Please copy the items in the stretch from the line containing "The image size" through the line containing "Facebook is located", substituting "screenshot size" for "image size" and changing nothing else. Leave the pictures out of your copy.

[LISTING]
┄┄┄┄┄┄┄┄┄┄┄┄┄┄┄┄┄┄┄┄

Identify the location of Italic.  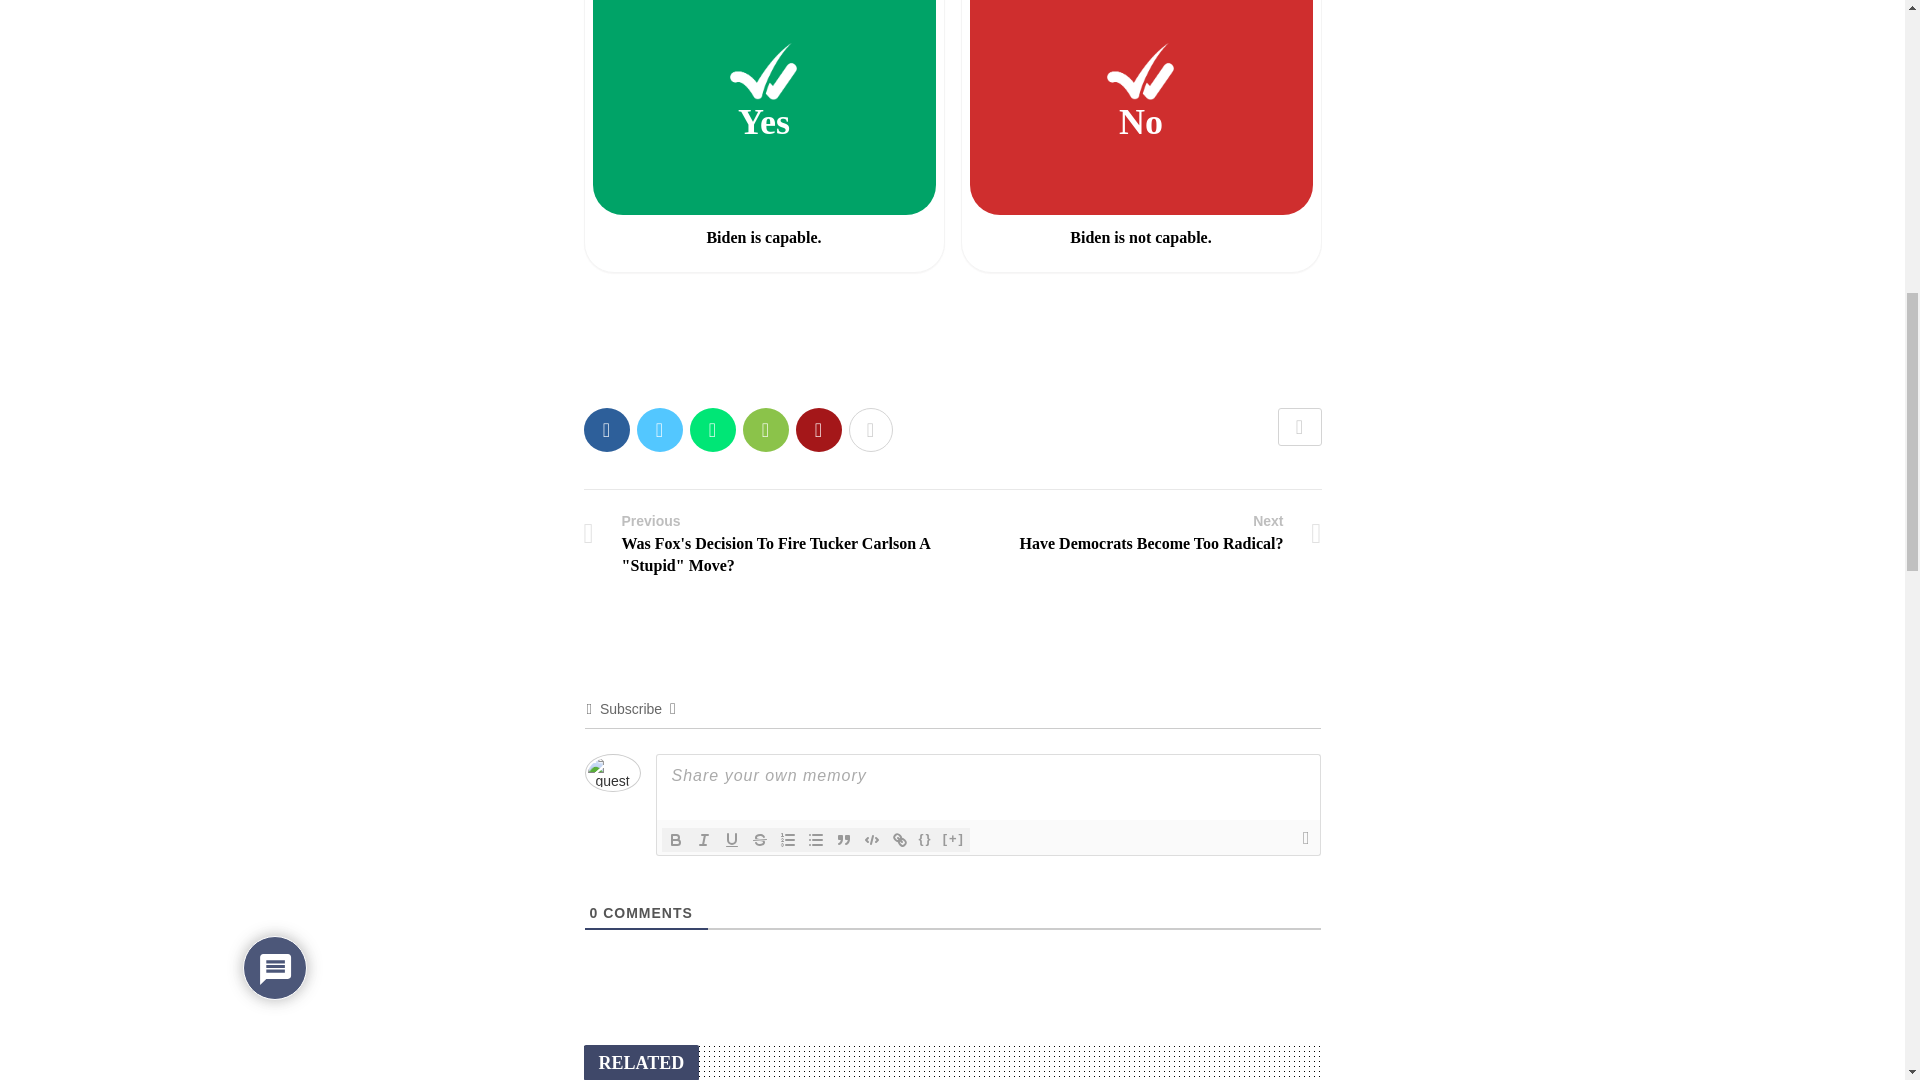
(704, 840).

┄┄┄┄┄┄┄┄┄┄┄┄┄┄┄┄┄┄┄┄

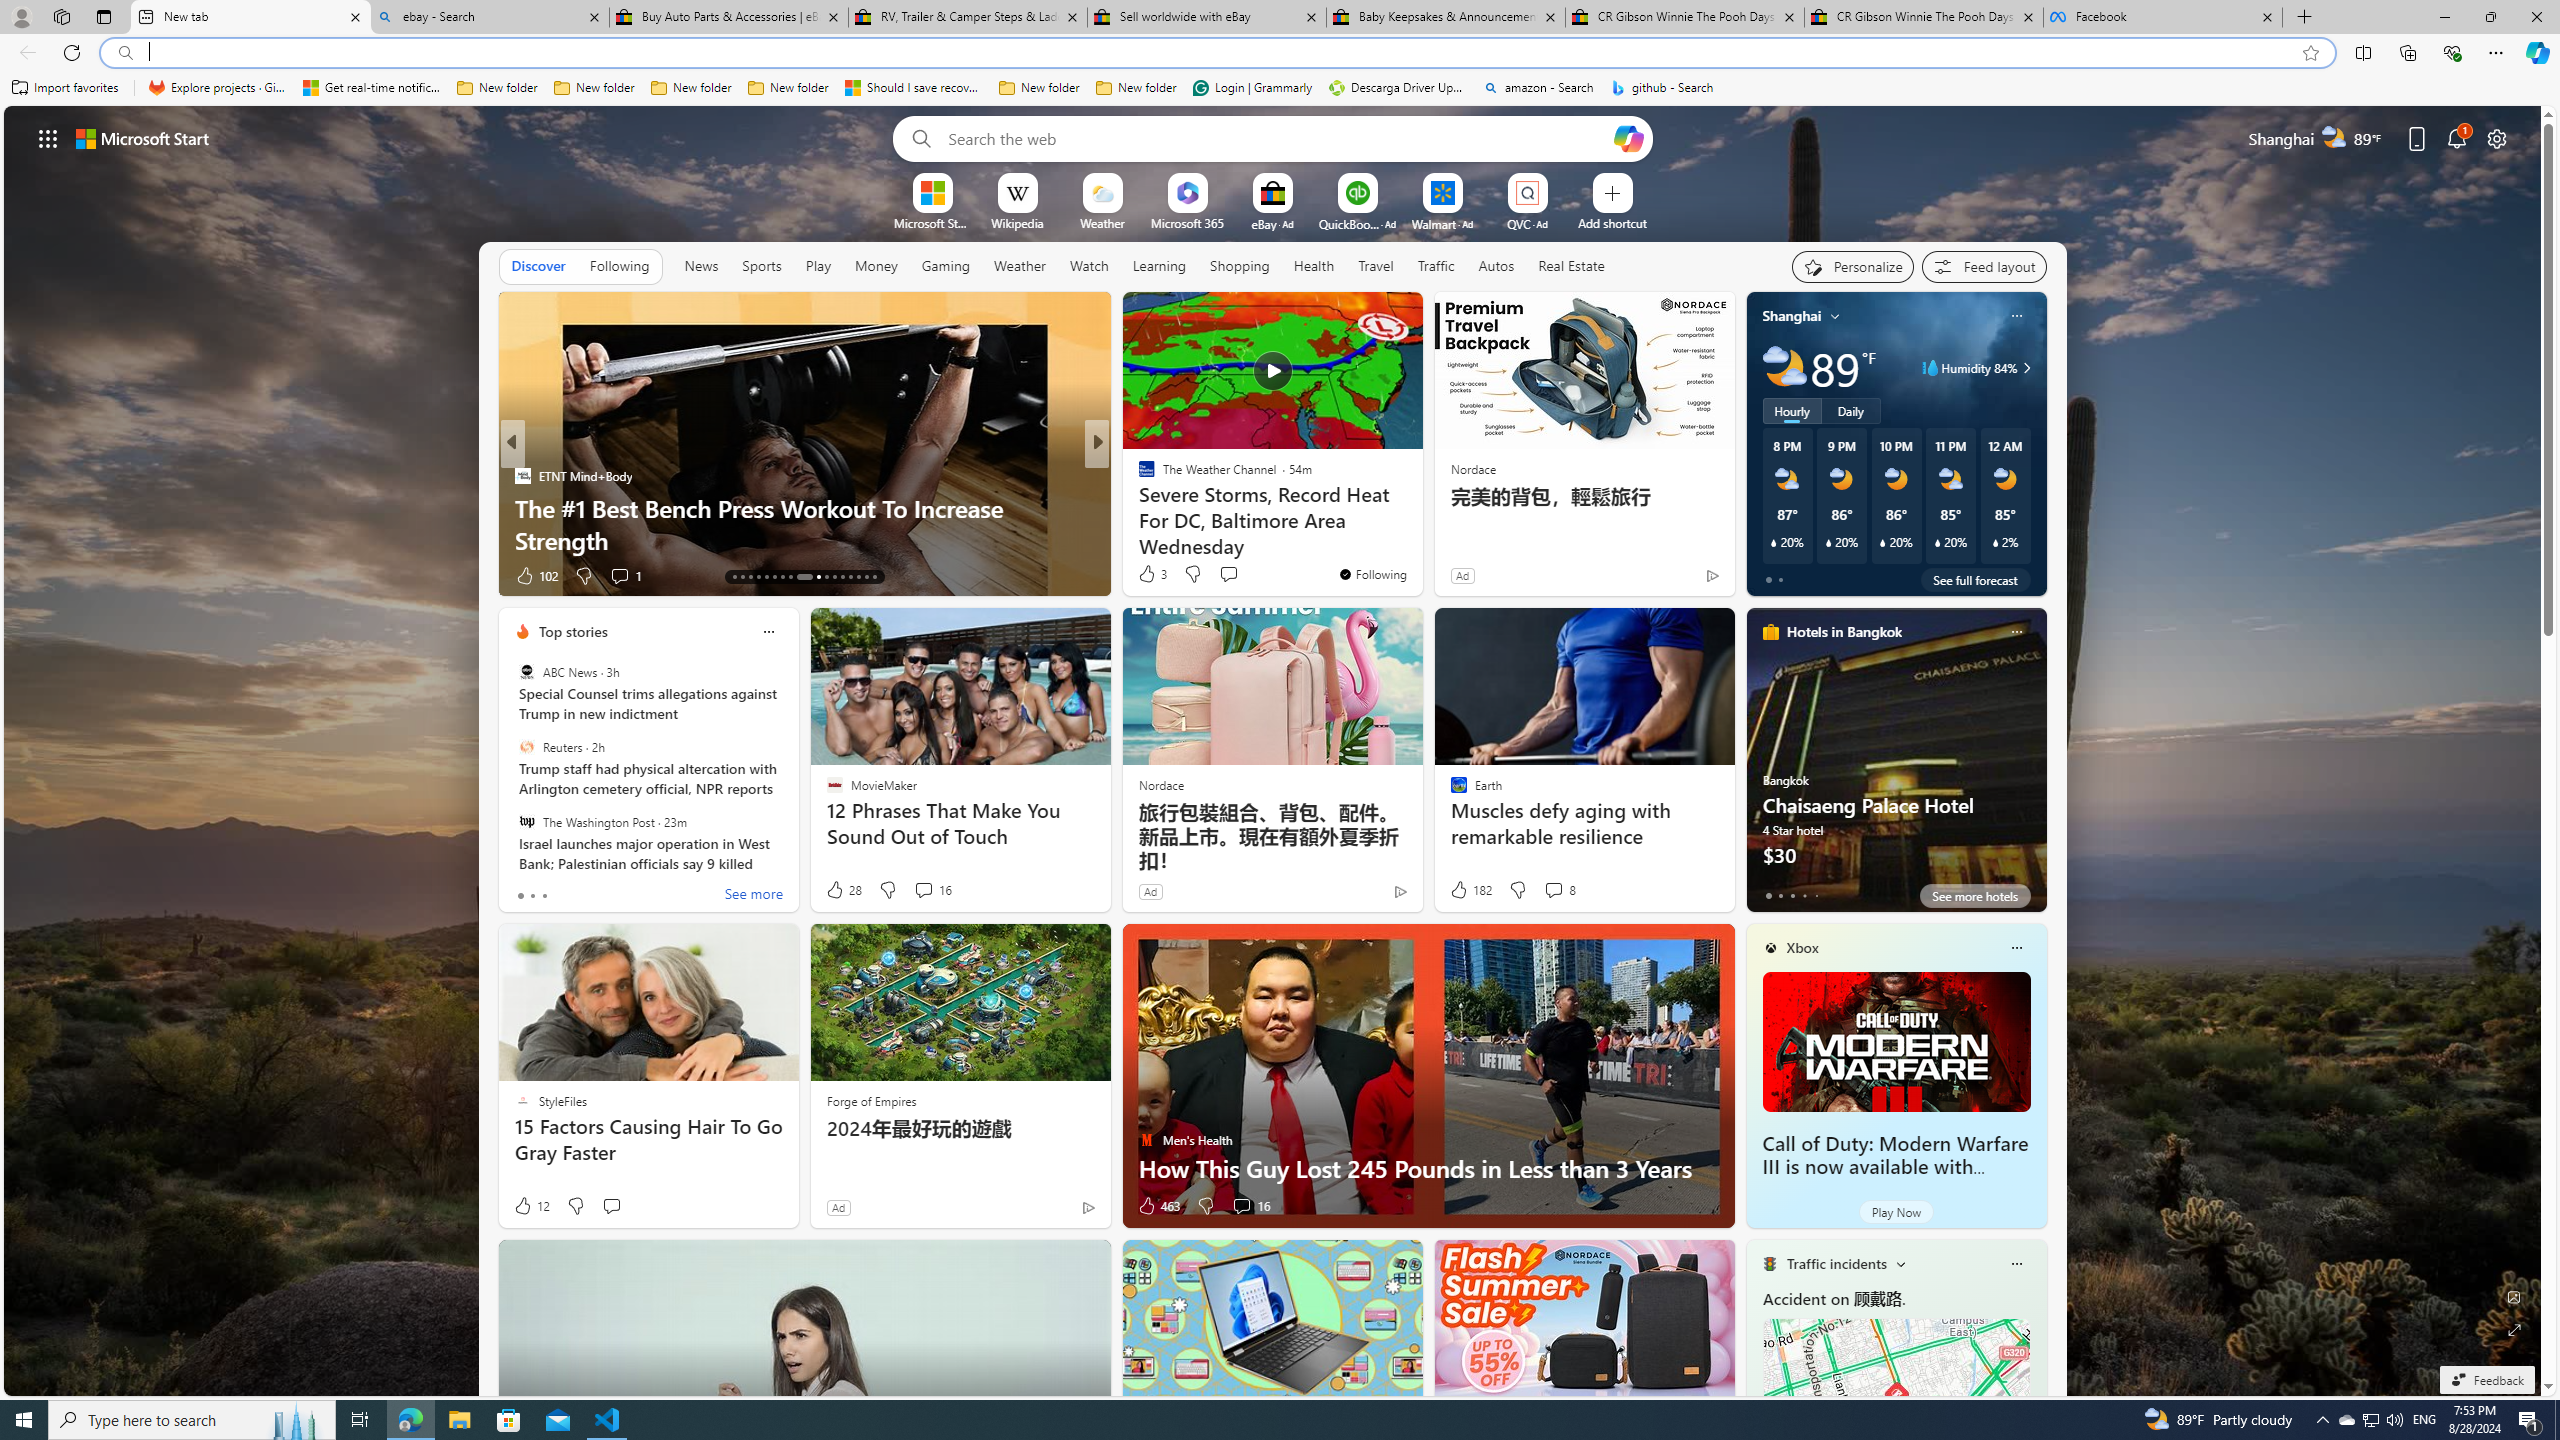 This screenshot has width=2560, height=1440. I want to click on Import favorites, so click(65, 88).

┄┄┄┄┄┄┄┄┄┄┄┄┄┄┄┄┄┄┄┄

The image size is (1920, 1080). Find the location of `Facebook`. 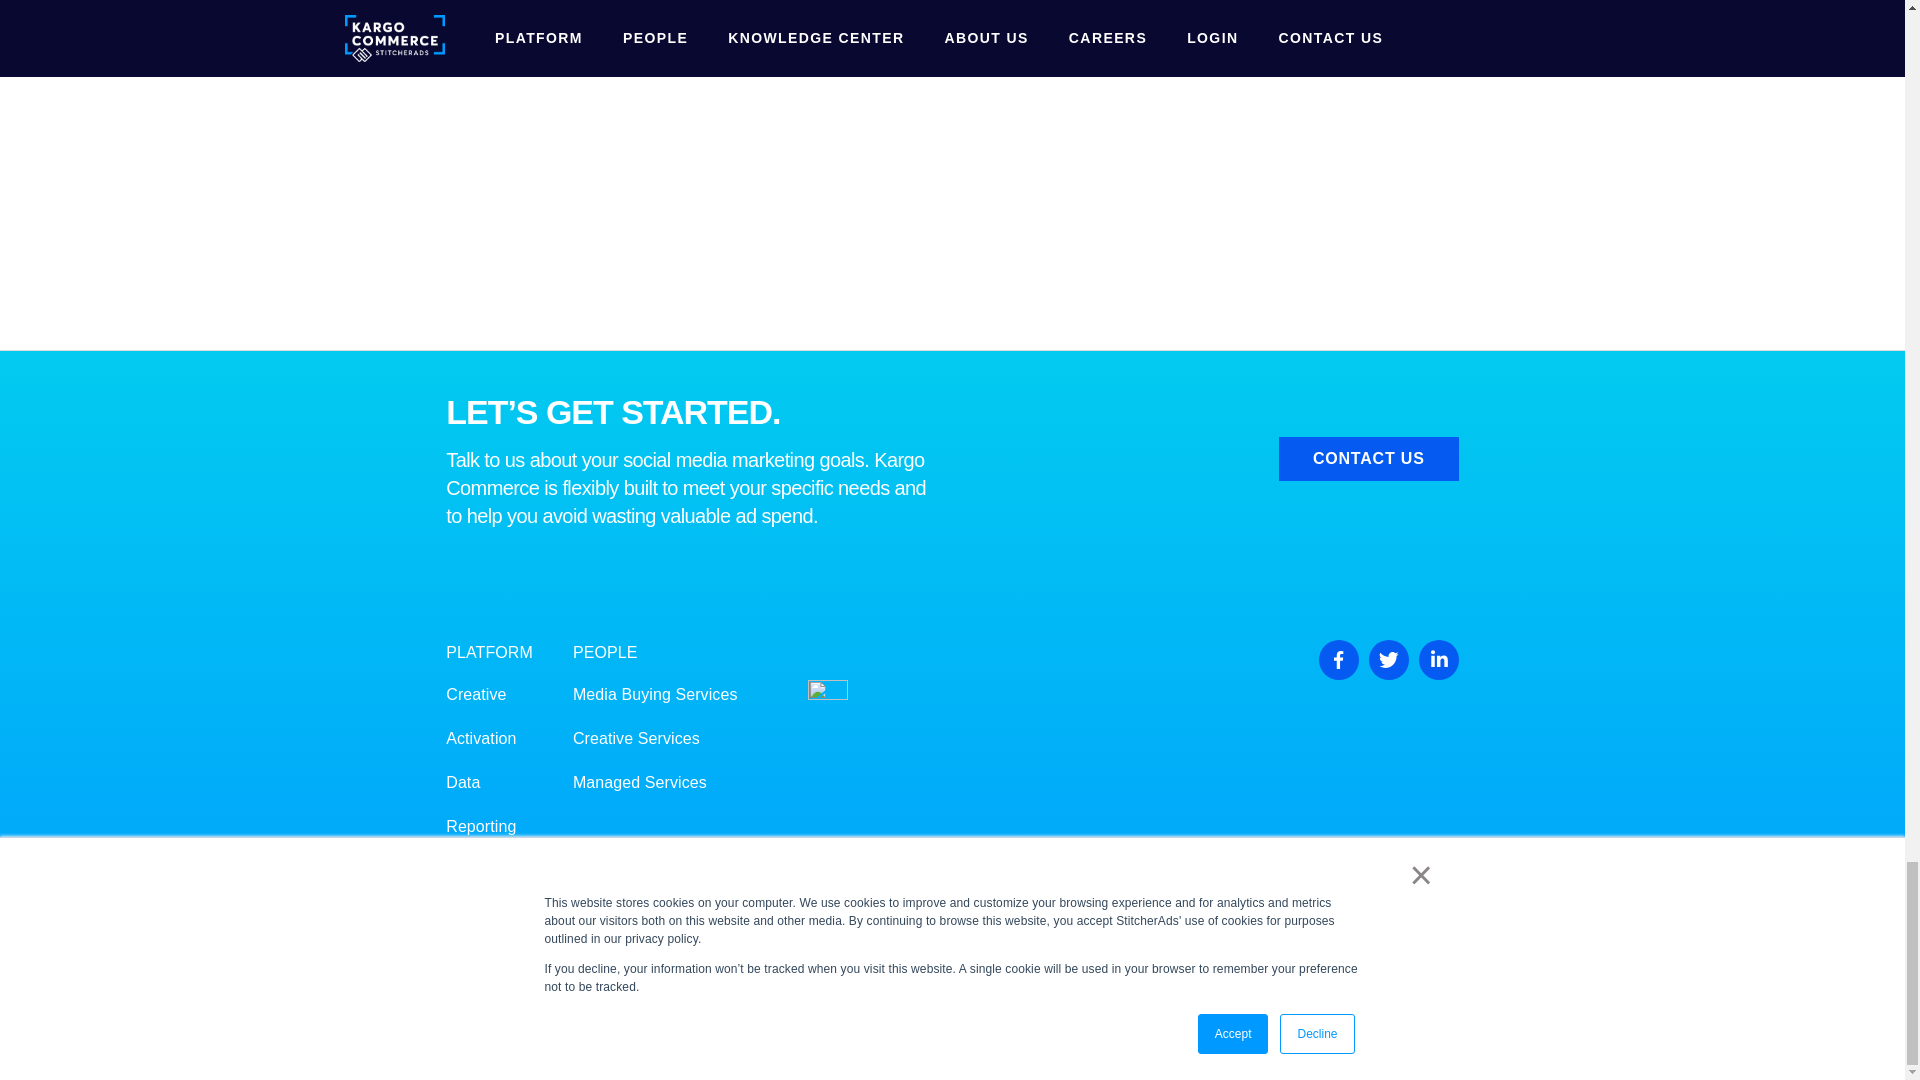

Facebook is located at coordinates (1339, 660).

┄┄┄┄┄┄┄┄┄┄┄┄┄┄┄┄┄┄┄┄

[WORKED SOLUTION]
The screenshot size is (1920, 1080). Find the location of `Facebook`. 

Facebook is located at coordinates (1339, 660).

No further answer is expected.